Node2Vec
Node2Vec is a legacy node embedding algorithm that uses random walks in the graph to create a vector representation of a node.
A random walk starts with a node, and the algorithm iteratively selects neighboring nodes to visit, and each neighboring node has an assigned probability. This transforms graph structure into a collection of linear sequences of nodes. For each node we will be left with a list of other nodes from their local or extended neighborhoods.
Once the above step is complete, the algorithm uses a variation of the word2vec model from the language modeling community to turn each node into a vector of probabilities. The probabilities represent the likelihood of visiting a given node in a random walk from each starting node.
Notes
Node2Vec consumes a lot of memory and is less scalable than Fast Random Projection. It is included in the library for legacy reasons, but in most cases, Fast Random Projection is recommended instead.

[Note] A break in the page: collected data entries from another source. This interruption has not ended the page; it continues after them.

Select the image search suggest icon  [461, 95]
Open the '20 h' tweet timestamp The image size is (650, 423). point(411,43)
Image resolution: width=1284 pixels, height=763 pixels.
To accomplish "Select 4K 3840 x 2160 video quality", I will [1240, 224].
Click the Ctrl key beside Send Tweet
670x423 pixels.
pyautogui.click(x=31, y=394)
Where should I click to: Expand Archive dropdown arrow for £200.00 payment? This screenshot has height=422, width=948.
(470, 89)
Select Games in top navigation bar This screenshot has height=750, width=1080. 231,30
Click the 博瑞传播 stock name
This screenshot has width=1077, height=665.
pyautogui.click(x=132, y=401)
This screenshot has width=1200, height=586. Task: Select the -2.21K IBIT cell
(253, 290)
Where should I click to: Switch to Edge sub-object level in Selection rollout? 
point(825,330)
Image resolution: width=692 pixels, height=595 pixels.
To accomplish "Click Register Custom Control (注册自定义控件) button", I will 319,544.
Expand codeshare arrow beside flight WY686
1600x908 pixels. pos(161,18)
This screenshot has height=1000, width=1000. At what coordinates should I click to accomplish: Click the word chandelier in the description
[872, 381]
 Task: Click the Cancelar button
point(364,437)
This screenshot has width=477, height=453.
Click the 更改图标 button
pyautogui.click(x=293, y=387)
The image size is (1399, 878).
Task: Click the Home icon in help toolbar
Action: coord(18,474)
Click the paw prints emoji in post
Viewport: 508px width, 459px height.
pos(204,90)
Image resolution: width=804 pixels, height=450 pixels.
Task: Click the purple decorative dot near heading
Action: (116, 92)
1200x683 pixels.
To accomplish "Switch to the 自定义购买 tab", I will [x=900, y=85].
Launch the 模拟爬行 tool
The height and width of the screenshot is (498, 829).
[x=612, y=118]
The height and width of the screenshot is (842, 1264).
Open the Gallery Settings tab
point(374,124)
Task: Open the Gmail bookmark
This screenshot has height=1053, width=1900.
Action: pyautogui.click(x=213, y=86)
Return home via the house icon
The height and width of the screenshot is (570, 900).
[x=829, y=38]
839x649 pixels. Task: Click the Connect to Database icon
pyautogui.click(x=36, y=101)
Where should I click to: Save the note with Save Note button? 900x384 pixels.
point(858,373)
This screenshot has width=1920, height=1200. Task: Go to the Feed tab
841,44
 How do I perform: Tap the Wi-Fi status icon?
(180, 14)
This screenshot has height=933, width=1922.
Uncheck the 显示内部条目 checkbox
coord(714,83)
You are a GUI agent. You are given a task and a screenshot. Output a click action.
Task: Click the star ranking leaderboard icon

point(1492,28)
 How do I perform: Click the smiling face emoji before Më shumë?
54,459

This algorithm ignores edge weights.
Specifications
tg_random_walk(INT step = 8, INT path_size = 4,
STRING filepath = "/home/tigergraph/path.csv", SET<STRING> edge_types,
INT sample_num)
tg_node2vec_query(STRING filepath = "/home/tigergraph/path.csv",
STRING output_file = "/home/tigergraph/embedding.csv",
INT dimension)
Installing this query requires installing a UDF, which can be found in the GitHub repository of the query. If you are running the query on a cluster, you need to manually install the UDF on every node of the cluster.